The above points could likely be resolved by scaling up the model and the dataset. For this reason, I am currently withholding details on how I trained the model, pending community feedback.
I am releasing a separate classifier model which will tell you whether a given audio clip was generated by Tortoise or not. See
```
tortoise-detect
```
above.
If I, a tinkerer with a BS in computer science with a ~$15k computer can build this, then any motivated corporation or state can as well. I would prefer that it be in the open and everyone know the kinds of things ML can do.

Diversity

The diversity expressed by ML models is strongly tied to the datasets they were trained on.

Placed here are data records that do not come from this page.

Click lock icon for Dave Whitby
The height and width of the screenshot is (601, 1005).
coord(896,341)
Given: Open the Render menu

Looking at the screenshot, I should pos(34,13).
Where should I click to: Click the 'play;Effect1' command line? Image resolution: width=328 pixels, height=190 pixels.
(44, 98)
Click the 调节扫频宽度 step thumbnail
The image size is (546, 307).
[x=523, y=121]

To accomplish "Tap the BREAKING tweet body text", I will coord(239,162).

Tortoise was trained primarily on a dataset consisting of audiobooks. I made no effort to balance diversity in this dataset. For this reason, Tortoise will be particularly poor at generating the voices of minorities or of people who speak with strong accents.

Looking forward

Tortoise v2 is about as good as I think I can do in the TTS world with the resources I have access to. A phenomenon that happens when training very large models is that as parameter count increases, the communication bandwidth needed to support distributed training of the model increases multiplicatively. On enterprise-grade hardware, this is not an issue: GPUs are attached together with exceptionally wide buses that can accommodate this bandwidth. I cannot afford enterprise hardware, though, so I am stuck.

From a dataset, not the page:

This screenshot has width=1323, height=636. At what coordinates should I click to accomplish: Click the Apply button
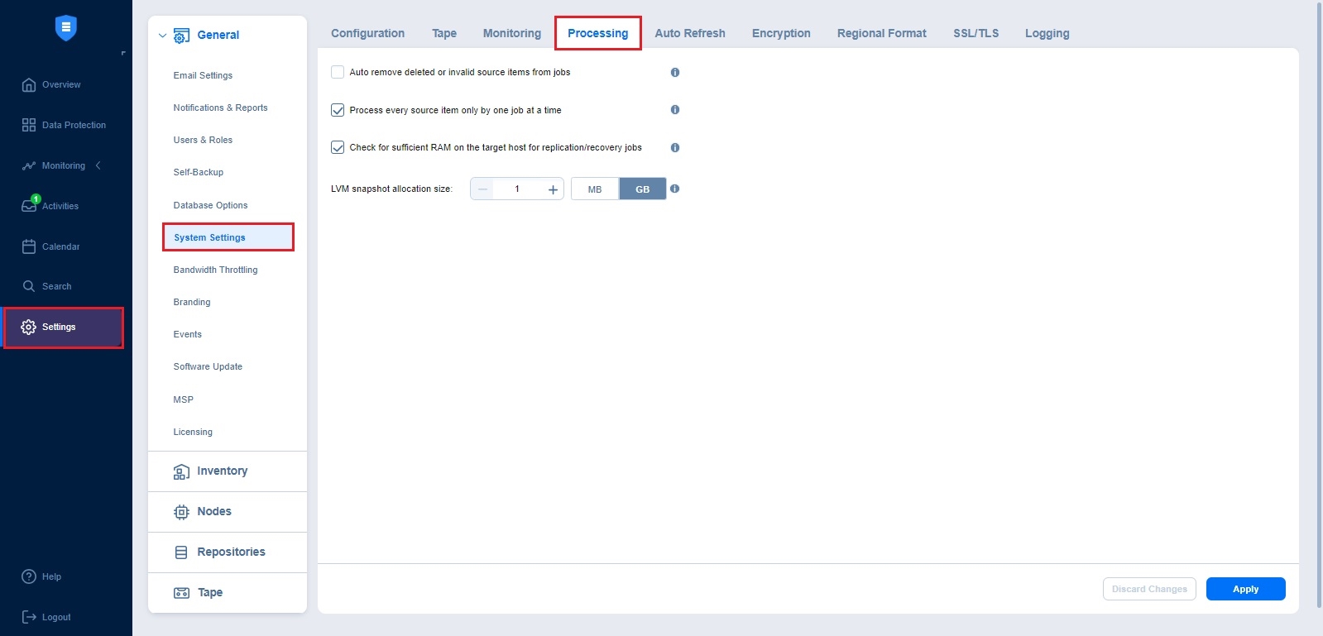pos(1245,589)
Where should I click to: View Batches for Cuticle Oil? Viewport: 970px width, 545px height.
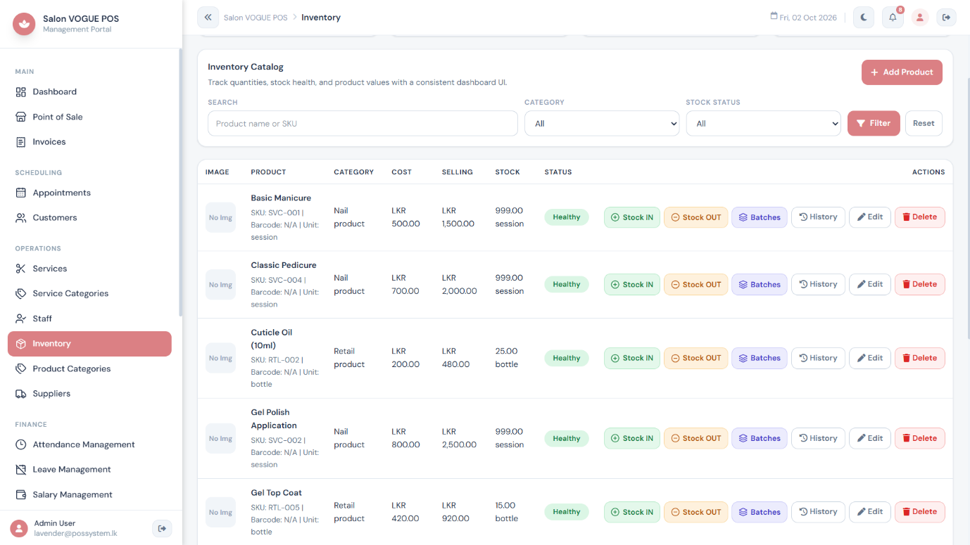(x=760, y=358)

I want to mention here that I think Tortoise could be a lot better. The three major components of Tortoise are either vanilla Transformer Encoder stacks or Decoder stacks. Both of these types of models have a rich experimental history with scaling in the NLP realm. I see no reason to believe that the same is not true of TTS.

Acknowledgements

This project has garnered more praise than I expected. I am standing on the shoulders of giants, though, and I want to credit a few of the amazing folks in the community that have helped make this happen:

Hugging Face, who wrote the GPT model and the generate API used by Tortoise, and who hosts the model weights.
Ramesh et al who authored the DALLE paper, which is the inspiration behind Tortoise.
Nichol and Dhariwal who authored the (revision of) the code that drives the diffusion model.
Jang et al who developed and open-sourced univnet, the vocoder this repo uses.
Kim and Jung who implemented univnet pytorch model.
lucidrains who writes awesome open source pytorch models, many of which are used here.
Patrick von Platen whose guides on setting up wav2vec were invaluable to building my dataset.

Notice

Tortoise was built entirely by me using my own hardware. My employer was not involved in any facet of Tortoise's development.

If you use this repo or the ideas therein for your research, please cite it! A bibtex entree can be found in the right pane on GitHub.